No dia 13 de junho, 8 dias depois, foi rastreado um documento tipo swift (o sistema de transações Internacionais) enviado por Joffre a Pablo. Com os dados levantados será possível rastrear a conta do favorecido pela operação.
Mas, aí, é trabalho para o COAF e a Polícia Federal. Pode não ser nada, ou pode ser a chave do mistério.
A expansão da Rede D´Or
Nesse mesmo período, a Rede D´Or iniciou uma expansão que contrariava todas as regras de direito econômico. Absorveu a Sulamérica Saúde, além de controlar a Qualicorp. A fusão das três empresas abrirá espaço para um gigante com absoluto controle de mercado.
No mesmo períodos, nove empresas – entre as quais os Hospitais AC Camargo, Sirio-Libanês, Albert Einstein, Beneficência Portuguesa, HCor, Oswaldo Cruz e Mater Dei, além de administradoras de benefícios, deverão entrar com pedido de impugnação no CADE (Conselho Administrativo de Direito Econômico).
Curiosamente, em vez de questionarem a concentração de mercado, denunciaram o uso de informações privilegiadas pela Rede D´Or, pelo fato de ser a controladora da Qualicorp. Com os planos da SulAmérica, além de oferecer condições especiais, a Qualicorp teria acesso a valores praticados por outros hospitais, ganhando vantagem competitiva.

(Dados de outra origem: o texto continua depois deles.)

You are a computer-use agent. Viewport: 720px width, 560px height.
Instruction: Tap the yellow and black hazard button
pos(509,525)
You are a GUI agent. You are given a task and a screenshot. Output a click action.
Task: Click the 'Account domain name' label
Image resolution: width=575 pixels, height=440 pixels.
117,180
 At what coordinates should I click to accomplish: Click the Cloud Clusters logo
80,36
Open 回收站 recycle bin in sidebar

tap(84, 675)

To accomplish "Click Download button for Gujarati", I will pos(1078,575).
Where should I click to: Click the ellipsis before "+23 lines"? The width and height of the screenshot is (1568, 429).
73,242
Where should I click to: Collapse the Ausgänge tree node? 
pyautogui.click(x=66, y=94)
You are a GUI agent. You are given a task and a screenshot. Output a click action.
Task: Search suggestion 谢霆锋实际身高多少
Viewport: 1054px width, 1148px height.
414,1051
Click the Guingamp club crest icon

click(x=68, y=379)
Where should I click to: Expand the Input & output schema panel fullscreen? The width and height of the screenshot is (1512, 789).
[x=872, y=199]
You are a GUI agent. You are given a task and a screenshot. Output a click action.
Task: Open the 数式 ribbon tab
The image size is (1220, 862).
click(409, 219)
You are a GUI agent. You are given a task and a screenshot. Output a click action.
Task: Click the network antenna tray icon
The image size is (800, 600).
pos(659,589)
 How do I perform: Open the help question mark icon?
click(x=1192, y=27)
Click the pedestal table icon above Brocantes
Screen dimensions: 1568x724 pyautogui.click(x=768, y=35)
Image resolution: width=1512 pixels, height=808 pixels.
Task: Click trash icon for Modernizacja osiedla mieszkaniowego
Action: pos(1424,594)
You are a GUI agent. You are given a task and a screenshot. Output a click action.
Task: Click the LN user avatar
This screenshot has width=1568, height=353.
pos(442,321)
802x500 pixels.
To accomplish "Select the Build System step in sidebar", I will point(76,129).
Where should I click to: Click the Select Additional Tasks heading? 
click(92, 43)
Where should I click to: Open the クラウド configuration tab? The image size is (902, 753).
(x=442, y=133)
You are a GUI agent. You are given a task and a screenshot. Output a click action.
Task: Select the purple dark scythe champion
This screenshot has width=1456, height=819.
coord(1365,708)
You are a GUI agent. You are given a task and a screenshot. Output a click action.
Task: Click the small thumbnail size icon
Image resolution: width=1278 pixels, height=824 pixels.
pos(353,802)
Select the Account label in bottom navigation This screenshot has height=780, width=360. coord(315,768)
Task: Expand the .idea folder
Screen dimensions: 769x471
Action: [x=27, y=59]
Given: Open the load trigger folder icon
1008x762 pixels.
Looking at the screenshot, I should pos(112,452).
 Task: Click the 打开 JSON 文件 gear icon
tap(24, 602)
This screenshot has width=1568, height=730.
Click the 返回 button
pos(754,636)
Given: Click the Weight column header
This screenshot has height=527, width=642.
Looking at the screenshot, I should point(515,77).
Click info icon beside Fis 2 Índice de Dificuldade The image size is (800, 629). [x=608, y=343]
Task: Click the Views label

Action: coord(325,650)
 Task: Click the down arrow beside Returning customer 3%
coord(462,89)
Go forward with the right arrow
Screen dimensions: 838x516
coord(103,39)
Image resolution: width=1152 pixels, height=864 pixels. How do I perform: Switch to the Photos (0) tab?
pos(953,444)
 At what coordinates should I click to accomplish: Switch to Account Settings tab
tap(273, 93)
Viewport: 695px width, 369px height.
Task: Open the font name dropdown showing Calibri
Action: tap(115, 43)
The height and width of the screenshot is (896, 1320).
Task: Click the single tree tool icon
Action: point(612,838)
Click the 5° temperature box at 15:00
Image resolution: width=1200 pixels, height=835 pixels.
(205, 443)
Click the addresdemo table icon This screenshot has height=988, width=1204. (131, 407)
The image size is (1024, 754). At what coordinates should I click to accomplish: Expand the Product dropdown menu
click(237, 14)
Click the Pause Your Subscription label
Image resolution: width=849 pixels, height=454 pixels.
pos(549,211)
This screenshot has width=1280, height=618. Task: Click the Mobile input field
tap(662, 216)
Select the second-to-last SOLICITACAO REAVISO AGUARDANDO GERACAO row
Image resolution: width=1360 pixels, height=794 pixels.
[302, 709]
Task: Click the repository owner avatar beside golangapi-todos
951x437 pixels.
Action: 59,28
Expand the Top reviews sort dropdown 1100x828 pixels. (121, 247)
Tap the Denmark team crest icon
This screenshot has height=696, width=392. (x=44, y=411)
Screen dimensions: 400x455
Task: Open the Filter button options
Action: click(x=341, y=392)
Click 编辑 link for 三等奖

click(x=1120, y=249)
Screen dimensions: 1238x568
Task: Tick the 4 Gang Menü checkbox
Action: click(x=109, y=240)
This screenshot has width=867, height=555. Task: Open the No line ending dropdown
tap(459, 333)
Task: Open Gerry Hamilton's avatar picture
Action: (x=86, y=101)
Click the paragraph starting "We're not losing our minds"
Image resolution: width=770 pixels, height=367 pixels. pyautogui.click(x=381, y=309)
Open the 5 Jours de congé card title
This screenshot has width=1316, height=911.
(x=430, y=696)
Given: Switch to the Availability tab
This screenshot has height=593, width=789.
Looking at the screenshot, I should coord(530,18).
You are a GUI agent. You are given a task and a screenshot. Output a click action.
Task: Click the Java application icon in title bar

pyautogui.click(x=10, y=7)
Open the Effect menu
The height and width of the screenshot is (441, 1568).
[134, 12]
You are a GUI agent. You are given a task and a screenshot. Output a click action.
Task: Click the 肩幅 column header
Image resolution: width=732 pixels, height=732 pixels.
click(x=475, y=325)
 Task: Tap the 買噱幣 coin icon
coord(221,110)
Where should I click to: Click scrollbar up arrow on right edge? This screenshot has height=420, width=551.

Tudo teria que passar pela aprovação da ANS. No meio do processo, entrou um novo diretor, Jorge Antônio Aquino Lopes, assumindo a Diretoria de Normas e Habilitação das Operadoras da ANS, que se colocou contra a fusão. A Rede D´Or já ingressou com recurso administrativo para reverter em decisão colegiada. O atual presidente da ANS Paulo Rebello garante a maioria para a D´Or. Obviamente, sua troca derrubaria a maioria.
As partes estão acelerando para fechar a venda antes da posse do novo governo.
As partes estão acelerando para fechar a venda antes da posse do novo governo.
Trata-se de um jogo intrincado, com troca de dossiês e tudo o que caracteriza guerras comerciais. Se mantido Paulo Rebello, consolida-se a influência da Rede D´Or no jogo. Se Serapieri emplacar um presidente, irá expor diretamente o governo Lula.
E, sobre todo esse imbróglio, o destino de 350 mil planos individuais que ninguém quer.
Por aí se entende a guerra que se instalou em um setor que, nos últimos anos, não têm apresentado resultados favoráveis.